# Exercise prompt
Return every line of the data below that includes the string "electrónico".

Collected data
◇ ◇ ◇ ◇ ◇ ◇ ◇
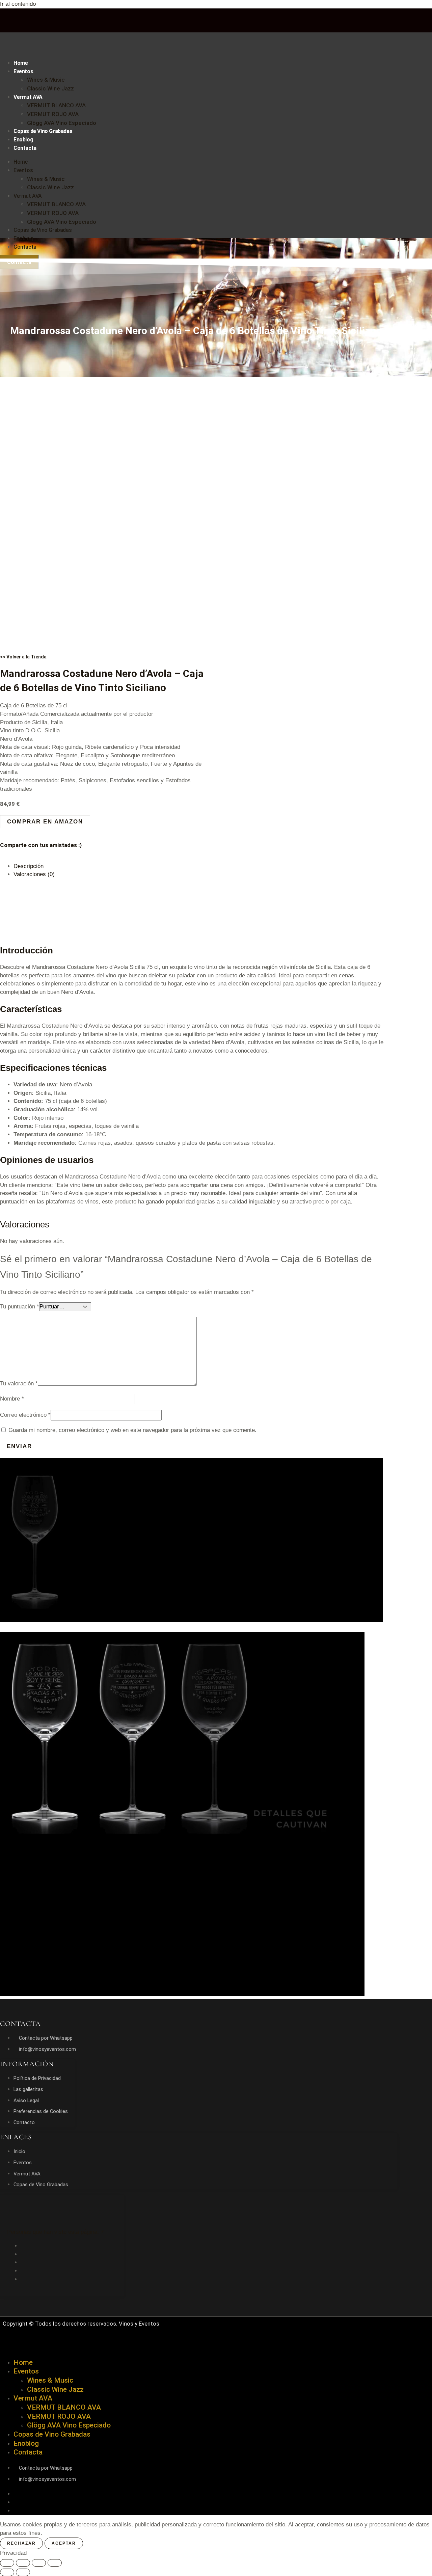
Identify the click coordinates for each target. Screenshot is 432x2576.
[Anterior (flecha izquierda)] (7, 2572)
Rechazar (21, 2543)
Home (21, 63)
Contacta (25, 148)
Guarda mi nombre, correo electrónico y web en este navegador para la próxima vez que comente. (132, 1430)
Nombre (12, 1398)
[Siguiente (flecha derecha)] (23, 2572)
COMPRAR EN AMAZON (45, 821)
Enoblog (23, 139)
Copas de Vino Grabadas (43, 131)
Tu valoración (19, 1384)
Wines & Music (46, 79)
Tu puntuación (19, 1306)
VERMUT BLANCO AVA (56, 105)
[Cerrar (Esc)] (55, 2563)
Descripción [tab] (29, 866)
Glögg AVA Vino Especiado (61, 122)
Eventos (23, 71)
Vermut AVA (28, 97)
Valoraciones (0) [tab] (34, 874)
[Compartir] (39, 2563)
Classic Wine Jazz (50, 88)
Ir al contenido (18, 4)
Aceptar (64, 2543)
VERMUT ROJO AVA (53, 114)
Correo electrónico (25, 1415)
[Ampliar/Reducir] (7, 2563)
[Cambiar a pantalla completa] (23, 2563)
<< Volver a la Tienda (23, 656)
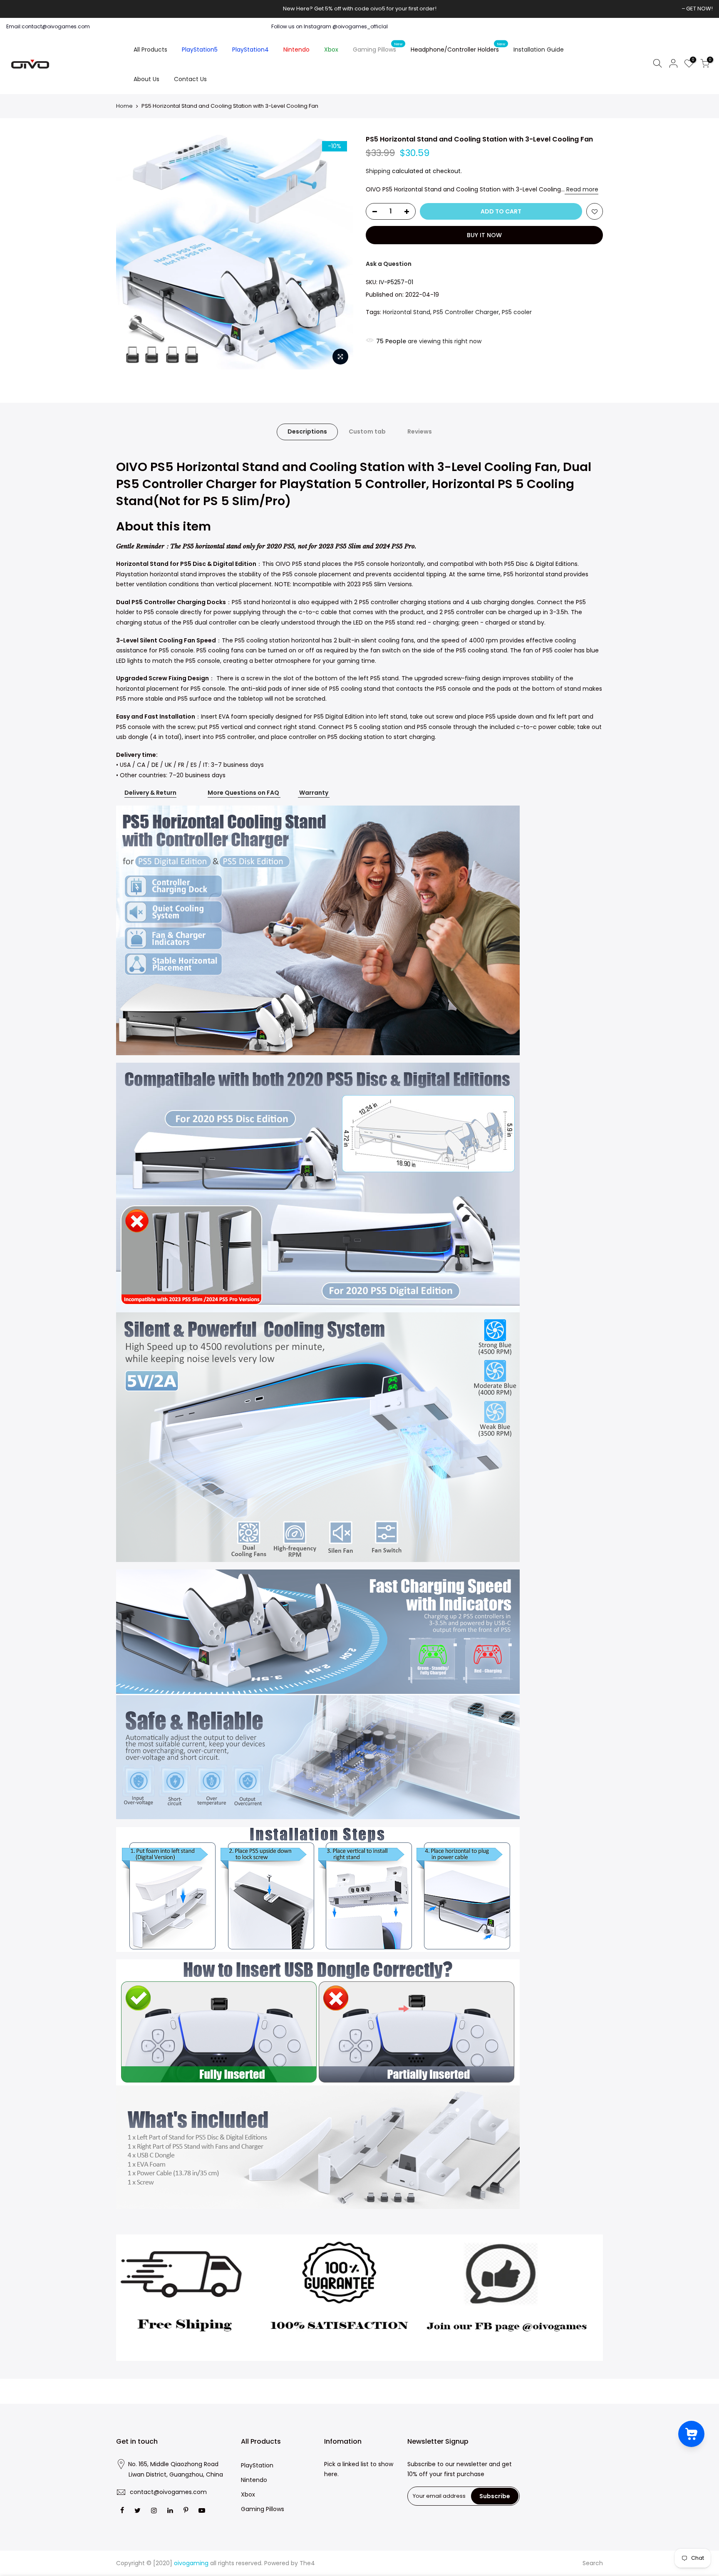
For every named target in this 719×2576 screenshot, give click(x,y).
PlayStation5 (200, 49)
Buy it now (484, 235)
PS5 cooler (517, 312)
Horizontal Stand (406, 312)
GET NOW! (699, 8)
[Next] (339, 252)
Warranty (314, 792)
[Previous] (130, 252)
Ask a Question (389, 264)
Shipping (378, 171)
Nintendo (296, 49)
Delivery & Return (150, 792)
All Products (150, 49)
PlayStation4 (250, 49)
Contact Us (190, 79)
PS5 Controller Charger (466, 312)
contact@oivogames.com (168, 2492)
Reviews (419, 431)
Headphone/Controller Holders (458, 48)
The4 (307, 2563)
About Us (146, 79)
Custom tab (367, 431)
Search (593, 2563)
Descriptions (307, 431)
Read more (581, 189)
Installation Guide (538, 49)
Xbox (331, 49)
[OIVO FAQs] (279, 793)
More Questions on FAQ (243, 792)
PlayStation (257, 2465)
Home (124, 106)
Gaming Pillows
◇ ◇ ◇ ◇ ◇ ◇ ◇
# Result for this exercise
Guarda mi nombre, correo electrónico y web en este navegador para la próxima vez que comente. (132, 1430)
Correo electrónico (25, 1415)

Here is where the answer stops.